Problem statement: Each line below has to be output exactly, from first to last.

**** Listed entries

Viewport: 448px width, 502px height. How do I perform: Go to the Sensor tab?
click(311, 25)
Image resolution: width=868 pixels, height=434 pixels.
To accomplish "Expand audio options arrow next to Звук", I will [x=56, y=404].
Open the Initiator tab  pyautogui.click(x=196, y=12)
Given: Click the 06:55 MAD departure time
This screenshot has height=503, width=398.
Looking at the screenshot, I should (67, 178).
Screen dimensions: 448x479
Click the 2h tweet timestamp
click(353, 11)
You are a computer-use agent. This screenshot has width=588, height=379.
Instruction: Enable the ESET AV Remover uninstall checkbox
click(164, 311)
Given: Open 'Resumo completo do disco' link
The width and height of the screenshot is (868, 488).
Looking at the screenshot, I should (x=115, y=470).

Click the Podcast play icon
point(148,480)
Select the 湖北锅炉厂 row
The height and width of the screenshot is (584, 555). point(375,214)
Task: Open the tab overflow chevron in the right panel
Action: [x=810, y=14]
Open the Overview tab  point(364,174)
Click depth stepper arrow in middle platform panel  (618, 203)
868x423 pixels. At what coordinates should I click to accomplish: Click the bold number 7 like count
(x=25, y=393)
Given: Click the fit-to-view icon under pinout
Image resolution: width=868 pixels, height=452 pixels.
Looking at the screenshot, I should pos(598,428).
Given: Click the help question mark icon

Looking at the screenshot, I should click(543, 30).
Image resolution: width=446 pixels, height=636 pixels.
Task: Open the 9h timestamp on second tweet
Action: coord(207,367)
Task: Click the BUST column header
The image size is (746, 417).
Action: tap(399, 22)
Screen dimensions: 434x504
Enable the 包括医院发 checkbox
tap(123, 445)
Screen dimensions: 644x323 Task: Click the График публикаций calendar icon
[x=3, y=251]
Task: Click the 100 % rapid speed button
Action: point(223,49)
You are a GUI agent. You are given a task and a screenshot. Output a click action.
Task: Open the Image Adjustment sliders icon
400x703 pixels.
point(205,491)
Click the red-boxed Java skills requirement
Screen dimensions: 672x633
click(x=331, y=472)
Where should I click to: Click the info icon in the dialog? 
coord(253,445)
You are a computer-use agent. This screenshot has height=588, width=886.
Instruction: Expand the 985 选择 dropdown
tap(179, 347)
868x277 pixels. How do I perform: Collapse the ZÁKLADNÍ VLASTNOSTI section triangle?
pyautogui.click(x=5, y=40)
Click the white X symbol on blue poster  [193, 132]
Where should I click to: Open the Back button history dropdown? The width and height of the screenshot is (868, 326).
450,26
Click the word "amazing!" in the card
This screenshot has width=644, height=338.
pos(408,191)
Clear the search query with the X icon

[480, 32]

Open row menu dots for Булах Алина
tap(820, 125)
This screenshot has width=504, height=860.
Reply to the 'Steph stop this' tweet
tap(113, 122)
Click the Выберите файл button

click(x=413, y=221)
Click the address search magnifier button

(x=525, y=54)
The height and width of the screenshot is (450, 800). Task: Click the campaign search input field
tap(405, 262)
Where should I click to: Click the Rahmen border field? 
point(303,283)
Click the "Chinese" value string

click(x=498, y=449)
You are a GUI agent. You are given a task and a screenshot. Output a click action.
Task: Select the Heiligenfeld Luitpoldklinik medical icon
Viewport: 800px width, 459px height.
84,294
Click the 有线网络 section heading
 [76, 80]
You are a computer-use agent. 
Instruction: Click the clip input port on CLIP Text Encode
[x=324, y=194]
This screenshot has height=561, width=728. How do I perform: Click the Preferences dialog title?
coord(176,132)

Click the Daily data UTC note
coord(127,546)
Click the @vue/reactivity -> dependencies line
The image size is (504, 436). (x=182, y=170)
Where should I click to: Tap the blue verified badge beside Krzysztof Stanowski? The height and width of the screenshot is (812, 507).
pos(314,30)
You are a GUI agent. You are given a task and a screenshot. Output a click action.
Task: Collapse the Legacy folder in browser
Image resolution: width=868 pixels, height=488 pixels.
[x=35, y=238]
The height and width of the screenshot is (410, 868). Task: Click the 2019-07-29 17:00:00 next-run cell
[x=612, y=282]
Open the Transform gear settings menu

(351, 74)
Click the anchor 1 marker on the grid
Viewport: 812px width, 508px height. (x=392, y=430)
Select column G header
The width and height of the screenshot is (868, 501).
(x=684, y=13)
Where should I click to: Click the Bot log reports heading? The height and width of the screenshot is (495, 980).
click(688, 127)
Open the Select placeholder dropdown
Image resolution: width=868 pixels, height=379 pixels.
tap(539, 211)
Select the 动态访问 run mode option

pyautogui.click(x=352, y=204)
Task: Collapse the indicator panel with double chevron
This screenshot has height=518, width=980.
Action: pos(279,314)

********

Solution to the problem:
Viewport: 448px width, 502px height. How do I perform: Go to the Sensor tab?
click(311, 25)
Image resolution: width=868 pixels, height=434 pixels.
To accomplish "Expand audio options arrow next to Звук", I will [x=56, y=404].
Open the Initiator tab  pyautogui.click(x=196, y=12)
Given: Click the 06:55 MAD departure time
This screenshot has height=503, width=398.
Looking at the screenshot, I should (67, 178).
Screen dimensions: 448x479
Click the 2h tweet timestamp
click(353, 11)
You are a computer-use agent. This screenshot has width=588, height=379.
Instruction: Enable the ESET AV Remover uninstall checkbox
click(164, 311)
Given: Open 'Resumo completo do disco' link
The width and height of the screenshot is (868, 488).
Looking at the screenshot, I should (x=115, y=470).

Click the Podcast play icon
point(148,480)
Select the 湖北锅炉厂 row
The height and width of the screenshot is (584, 555). point(375,214)
Task: Open the tab overflow chevron in the right panel
Action: [x=810, y=14]
Open the Overview tab  point(364,174)
Click depth stepper arrow in middle platform panel  (618, 203)
868x423 pixels. At what coordinates should I click to accomplish: Click the bold number 7 like count
(x=25, y=393)
Given: Click the fit-to-view icon under pinout
Image resolution: width=868 pixels, height=452 pixels.
Looking at the screenshot, I should pos(598,428).
Given: Click the help question mark icon

Looking at the screenshot, I should click(543, 30).
Image resolution: width=446 pixels, height=636 pixels.
Task: Open the 9h timestamp on second tweet
Action: coord(207,367)
Task: Click the BUST column header
The image size is (746, 417).
Action: tap(399, 22)
Screen dimensions: 434x504
Enable the 包括医院发 checkbox
tap(123, 445)
Screen dimensions: 644x323 Task: Click the График публикаций calendar icon
[x=3, y=251]
Task: Click the 100 % rapid speed button
Action: point(223,49)
You are a GUI agent. You are given a task and a screenshot. Output a click action.
Task: Open the Image Adjustment sliders icon
400x703 pixels.
point(205,491)
Click the red-boxed Java skills requirement
Screen dimensions: 672x633
click(x=331, y=472)
Where should I click to: Click the info icon in the dialog? 
coord(253,445)
You are a computer-use agent. This screenshot has height=588, width=886.
Instruction: Expand the 985 选择 dropdown
tap(179, 347)
868x277 pixels. How do I perform: Collapse the ZÁKLADNÍ VLASTNOSTI section triangle?
pyautogui.click(x=5, y=40)
Click the white X symbol on blue poster  [193, 132]
Where should I click to: Open the Back button history dropdown? The width and height of the screenshot is (868, 326).
450,26
Click the word "amazing!" in the card
This screenshot has width=644, height=338.
pos(408,191)
Clear the search query with the X icon

[480, 32]

Open row menu dots for Булах Алина
tap(820, 125)
This screenshot has width=504, height=860.
Reply to the 'Steph stop this' tweet
tap(113, 122)
Click the Выберите файл button

click(x=413, y=221)
Click the address search magnifier button

(x=525, y=54)
The height and width of the screenshot is (450, 800). Task: Click the campaign search input field
tap(405, 262)
Where should I click to: Click the Rahmen border field? 
point(303,283)
Click the "Chinese" value string

click(x=498, y=449)
You are a GUI agent. You are given a task and a screenshot. Output a click action.
Task: Select the Heiligenfeld Luitpoldklinik medical icon
Viewport: 800px width, 459px height.
84,294
Click the 有线网络 section heading
 [76, 80]
You are a computer-use agent. 
Instruction: Click the clip input port on CLIP Text Encode
[x=324, y=194]
This screenshot has height=561, width=728. How do I perform: Click the Preferences dialog title?
coord(176,132)

Click the Daily data UTC note
coord(127,546)
Click the @vue/reactivity -> dependencies line
The image size is (504, 436). (x=182, y=170)
Where should I click to: Tap the blue verified badge beside Krzysztof Stanowski? The height and width of the screenshot is (812, 507).
pos(314,30)
You are a GUI agent. You are given a task and a screenshot. Output a click action.
Task: Collapse the Legacy folder in browser
Image resolution: width=868 pixels, height=488 pixels.
[x=35, y=238]
The height and width of the screenshot is (410, 868). Task: Click the 2019-07-29 17:00:00 next-run cell
[x=612, y=282]
Open the Transform gear settings menu

(351, 74)
Click the anchor 1 marker on the grid
Viewport: 812px width, 508px height. (x=392, y=430)
Select column G header
The width and height of the screenshot is (868, 501).
(x=684, y=13)
Where should I click to: Click the Bot log reports heading? The height and width of the screenshot is (495, 980).
click(688, 127)
Open the Select placeholder dropdown
Image resolution: width=868 pixels, height=379 pixels.
tap(539, 211)
Select the 动态访问 run mode option

pyautogui.click(x=352, y=204)
Task: Collapse the indicator panel with double chevron
This screenshot has height=518, width=980.
Action: pos(279,314)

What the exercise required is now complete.